Ripple acquires Standard Custody & Trust Company to strengthen regulatory licences
San Francisco-headquartered crypto and blockchain solutions vendor Ripple is set to acquire the digital assets platform Standard Custody & Trust Company to broaden its array of regulatory licences.
The move – the financial details of which have not been disclosed – will enable Ripple to tap Standard Custody’s limited purpose trust charter and money transmitter licenses.
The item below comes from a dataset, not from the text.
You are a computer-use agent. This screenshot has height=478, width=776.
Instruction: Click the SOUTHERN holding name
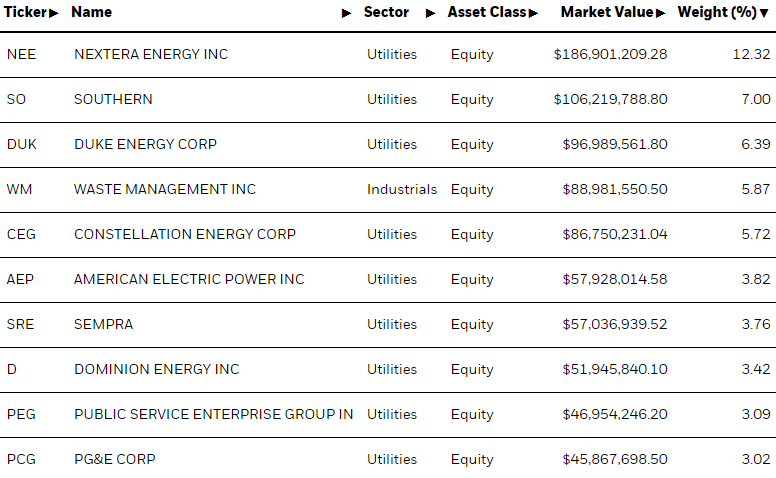pos(113,99)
It follows the fintech’s recent $250 million takeover of Metaco last May.
This activity has simulated growth across the approximately 40 money transmitter licenses Ripple holds in the US, as well as its Virtual Asset Service Provider (VASP) registration with the Central Bank of Ireland, its New York BitLicense, and the Major Payment Institution licence it received from the Monetary Authority of Singapore (MAS).
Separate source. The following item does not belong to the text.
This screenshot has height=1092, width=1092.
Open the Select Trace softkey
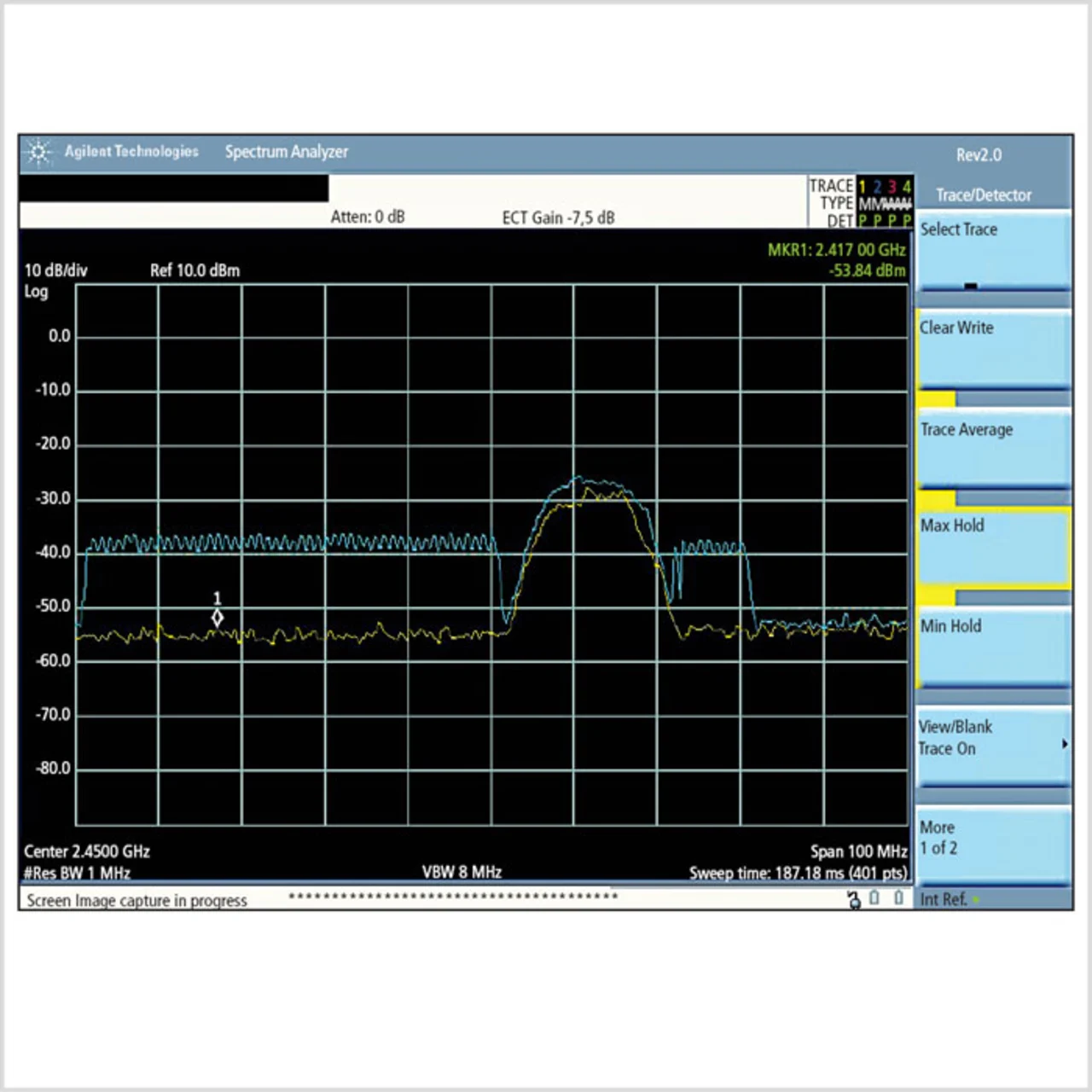[992, 253]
Commenting on the deal, Ripple’s president, Monica Long, states that by expanding the firm’s “licenses portfolio and making smart acquisitions, Ripple is well-positioned to take advantage of the current market opportunities and further strengthen our crypto infrastructure solutions”.
She adds that the two fintechs are to focus on empowering businesses to “reap the benefits” of blockchain, by building “institutional-grade solutions to tokenize, store, move, and exchange value”.
Currently, New York-based Standard Custody’s blockchain technology offers financial institutions encryption and distributed trust protocols to secure secret keys.
“Together with Ripple, we will further innovate and extend our leadership position in providing crypto infrastructure,” says Standard Custody CEO, Jack McDonald.
The news of the acquisition comes after it was reported last year that Ripple was tapped for its CBDC solutions by the National Bank of Georgia and the Republic of Palau.